» Source information:
+++
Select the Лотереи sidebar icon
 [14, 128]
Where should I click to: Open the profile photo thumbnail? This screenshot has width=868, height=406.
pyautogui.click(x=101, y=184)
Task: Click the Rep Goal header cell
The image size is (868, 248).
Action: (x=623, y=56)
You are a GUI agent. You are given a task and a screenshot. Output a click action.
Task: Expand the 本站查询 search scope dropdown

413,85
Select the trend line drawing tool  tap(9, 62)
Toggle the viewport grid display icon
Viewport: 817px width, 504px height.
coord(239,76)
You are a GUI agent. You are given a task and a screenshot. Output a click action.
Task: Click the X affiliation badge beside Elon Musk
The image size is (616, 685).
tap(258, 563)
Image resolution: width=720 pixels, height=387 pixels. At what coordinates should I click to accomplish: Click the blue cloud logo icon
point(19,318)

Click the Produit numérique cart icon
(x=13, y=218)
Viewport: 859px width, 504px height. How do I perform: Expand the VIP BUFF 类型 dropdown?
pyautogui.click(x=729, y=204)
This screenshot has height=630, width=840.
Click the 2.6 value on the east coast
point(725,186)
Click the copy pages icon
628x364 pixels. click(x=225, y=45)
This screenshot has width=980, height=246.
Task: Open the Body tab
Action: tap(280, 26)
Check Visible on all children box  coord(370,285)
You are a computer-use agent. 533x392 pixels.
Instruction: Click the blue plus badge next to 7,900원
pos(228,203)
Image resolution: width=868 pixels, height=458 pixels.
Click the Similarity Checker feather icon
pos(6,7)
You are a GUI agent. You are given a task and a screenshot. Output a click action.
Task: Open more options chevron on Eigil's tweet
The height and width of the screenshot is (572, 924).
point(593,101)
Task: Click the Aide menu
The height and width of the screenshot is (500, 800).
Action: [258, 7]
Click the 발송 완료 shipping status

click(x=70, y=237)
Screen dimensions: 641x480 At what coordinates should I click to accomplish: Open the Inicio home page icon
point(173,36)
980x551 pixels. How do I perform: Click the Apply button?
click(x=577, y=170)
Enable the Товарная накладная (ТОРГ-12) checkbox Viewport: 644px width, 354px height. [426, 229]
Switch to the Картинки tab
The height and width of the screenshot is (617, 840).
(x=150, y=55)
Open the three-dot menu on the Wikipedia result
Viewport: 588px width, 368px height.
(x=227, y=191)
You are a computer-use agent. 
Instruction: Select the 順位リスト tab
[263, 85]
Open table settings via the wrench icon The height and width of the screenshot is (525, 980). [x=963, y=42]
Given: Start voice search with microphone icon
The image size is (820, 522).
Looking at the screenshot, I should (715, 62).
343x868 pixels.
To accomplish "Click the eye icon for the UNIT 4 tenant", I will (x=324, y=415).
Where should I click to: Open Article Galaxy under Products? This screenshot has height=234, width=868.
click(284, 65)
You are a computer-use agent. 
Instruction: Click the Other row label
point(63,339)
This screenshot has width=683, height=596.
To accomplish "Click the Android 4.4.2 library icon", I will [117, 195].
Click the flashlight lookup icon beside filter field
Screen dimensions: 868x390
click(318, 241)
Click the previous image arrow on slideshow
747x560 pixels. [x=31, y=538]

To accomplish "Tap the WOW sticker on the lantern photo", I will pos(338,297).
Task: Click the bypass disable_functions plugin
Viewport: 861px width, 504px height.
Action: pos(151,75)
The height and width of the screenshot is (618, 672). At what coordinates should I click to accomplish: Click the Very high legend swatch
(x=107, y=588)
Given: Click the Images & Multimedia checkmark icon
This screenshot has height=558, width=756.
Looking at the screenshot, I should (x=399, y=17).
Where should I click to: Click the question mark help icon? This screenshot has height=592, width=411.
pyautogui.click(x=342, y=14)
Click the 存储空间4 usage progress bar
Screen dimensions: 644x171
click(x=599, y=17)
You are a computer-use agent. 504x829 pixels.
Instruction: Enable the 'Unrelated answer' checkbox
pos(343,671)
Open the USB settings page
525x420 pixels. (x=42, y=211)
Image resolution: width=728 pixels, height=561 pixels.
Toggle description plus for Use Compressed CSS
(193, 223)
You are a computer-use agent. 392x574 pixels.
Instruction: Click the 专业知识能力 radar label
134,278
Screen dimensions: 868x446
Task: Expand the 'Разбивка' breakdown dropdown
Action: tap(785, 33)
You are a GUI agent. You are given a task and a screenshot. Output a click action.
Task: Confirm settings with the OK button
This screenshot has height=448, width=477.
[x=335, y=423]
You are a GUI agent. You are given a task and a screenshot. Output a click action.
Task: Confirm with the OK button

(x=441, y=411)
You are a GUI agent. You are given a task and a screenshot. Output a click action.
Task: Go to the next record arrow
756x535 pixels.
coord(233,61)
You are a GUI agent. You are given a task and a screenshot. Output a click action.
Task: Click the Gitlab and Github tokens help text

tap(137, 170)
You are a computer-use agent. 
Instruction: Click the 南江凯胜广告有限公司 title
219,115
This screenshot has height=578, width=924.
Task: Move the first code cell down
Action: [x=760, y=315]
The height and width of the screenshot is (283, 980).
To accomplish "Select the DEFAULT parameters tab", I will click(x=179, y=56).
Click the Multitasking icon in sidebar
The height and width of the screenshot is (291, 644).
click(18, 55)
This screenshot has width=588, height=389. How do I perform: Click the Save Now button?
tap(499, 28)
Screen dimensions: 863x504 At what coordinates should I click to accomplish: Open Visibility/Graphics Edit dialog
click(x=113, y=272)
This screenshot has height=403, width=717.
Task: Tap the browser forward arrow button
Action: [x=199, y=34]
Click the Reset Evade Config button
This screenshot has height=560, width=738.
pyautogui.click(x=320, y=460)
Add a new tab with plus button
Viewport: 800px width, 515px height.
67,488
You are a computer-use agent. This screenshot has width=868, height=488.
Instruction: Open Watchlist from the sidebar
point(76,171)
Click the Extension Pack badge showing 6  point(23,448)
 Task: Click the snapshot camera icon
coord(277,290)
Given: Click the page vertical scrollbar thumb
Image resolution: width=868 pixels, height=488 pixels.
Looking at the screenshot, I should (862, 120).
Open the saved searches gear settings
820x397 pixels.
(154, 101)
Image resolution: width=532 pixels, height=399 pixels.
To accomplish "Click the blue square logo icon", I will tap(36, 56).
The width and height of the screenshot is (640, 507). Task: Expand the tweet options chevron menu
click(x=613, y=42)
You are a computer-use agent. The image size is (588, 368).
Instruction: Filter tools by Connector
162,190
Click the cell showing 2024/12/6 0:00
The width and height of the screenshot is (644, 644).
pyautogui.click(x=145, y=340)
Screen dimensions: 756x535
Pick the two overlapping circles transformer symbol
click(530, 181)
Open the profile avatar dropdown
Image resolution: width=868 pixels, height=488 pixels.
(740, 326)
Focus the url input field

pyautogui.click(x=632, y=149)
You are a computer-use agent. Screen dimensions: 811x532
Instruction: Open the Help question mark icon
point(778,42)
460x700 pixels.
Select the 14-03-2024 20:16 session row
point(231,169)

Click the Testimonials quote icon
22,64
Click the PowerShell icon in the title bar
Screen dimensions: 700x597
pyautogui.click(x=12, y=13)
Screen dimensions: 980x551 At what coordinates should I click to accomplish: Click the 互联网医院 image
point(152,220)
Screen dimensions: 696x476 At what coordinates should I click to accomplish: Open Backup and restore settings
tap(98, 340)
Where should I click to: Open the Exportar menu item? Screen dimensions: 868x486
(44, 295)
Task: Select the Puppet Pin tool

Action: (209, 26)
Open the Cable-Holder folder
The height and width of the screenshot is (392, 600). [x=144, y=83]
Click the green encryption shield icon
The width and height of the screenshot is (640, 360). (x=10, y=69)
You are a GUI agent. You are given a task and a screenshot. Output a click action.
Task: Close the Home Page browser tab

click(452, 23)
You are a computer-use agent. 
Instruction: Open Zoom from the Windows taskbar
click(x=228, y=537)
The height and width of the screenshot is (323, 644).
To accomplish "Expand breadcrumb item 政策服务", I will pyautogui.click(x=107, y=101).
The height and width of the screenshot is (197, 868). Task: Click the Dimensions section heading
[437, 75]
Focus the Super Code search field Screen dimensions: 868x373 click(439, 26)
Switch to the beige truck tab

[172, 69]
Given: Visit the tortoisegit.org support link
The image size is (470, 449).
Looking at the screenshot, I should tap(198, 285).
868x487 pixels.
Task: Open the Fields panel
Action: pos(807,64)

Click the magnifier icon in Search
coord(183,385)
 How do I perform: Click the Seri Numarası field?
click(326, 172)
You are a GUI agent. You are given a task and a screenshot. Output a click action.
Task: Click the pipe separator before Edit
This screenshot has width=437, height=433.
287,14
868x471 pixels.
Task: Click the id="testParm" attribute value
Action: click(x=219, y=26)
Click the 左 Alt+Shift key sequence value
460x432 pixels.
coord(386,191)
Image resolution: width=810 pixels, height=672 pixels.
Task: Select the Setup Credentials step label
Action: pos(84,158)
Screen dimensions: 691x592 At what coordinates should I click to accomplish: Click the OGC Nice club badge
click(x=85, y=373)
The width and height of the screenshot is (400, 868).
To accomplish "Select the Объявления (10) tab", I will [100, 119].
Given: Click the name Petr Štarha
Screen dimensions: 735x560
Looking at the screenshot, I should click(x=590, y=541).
+++
» Task: Copy all the lines above that hold the string "computer".

» Your response:
You are a computer-use agent. 533x392 pixels.
You are a computer-use agent. 
You are a computer-use agent. 
You are a computer-use agent. 504x829 pixels.
You are a computer-use agent. 392x574 pixels.
You are a computer-use agent. 
You are a computer-use agent. This screenshot has width=868, height=488.
You are a computer-use agent. The image size is (588, 368).
You are a computer-use agent. Screen dimensions: 811x532
You are a computer-use agent. 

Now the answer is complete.